Skip site navigation (1)Skip section navigation (2)
Date:      Thu, 4 Oct 2001 20:40:24 +0000
From:      Vladimir Dozen <vladimir-dozen@mail.ru>
To:        hackers@freebsd.org
Cc:        Poul-Henning Kamp <phk@critter.freebsd.dk>, Matt Dillon <dillon@earth.backplane.com>, Wilko Bulte <wkb@freebie.xs4all.nl>, Alfred Perlstein <bright@mu.org>
Subject:   Re: VM: file swapping (this time in libc): patch
Message-ID:  <20011004204023.C2422@eix.do-labs.spb.ru>
In-Reply-To: <20011003233444.A8637@eix.do-labs.spb.ru>; from vladimir-dozen@mail.ru on Wed, Oct 03, 2001 at 11:34:45PM %2B0000
References:  <200109300752.f8U7qsj41649@earth.backplane.com> <909.1001839737@critter> <20011003233444.A8637@eix.do-labs.spb.ru>

next in thread | previous in thread | raw e-mail | index | archive | help
ehlo.

  I was told that diff format I used is unappropriate for most cases,
  so I redo it in unified (-u) format.

  Purpose: to allow developers of large applications to use system
  memory allocation routines for allocating in mmap()ed file
  instead of writing own ones. Also, allow to run applications that
  may use huge amount of memory (like Gimp) without reconfiguring 
  swap.
  
  Patch description: the patch implements file-backed memory 
  allocation for regular malloc() routine. If 'F' flag is set
  in malloc options, instead of doing mmap(MAP_ANON), malloc()
  maps regions from temporal file. File is growed as neccessary,
  and new regions are mapped from the same file.
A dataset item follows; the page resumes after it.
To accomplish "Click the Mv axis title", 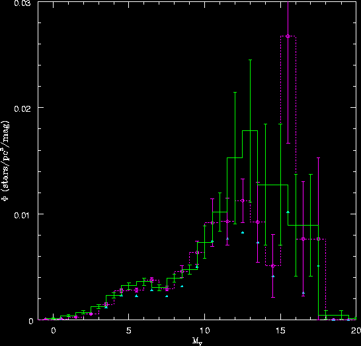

  Details: to avoid using two methods of allocation (brk() and mmap()) in
  the same file, regular allocation altered to use mmap(). This
  is done by writing emulators (brk_emulator() and sbrk_emulator()).
  File allocator uses single descriptor (usually fd==512). File is
  created in directory specified by $SWAPDIR, $TMPDIR or "/tmp"
  (in this order). $SWAPDIR is introduced since often people use
  memory file system for /tmp. Temporal file is unlinked after
  creation, so it will be deleted automatically at exit.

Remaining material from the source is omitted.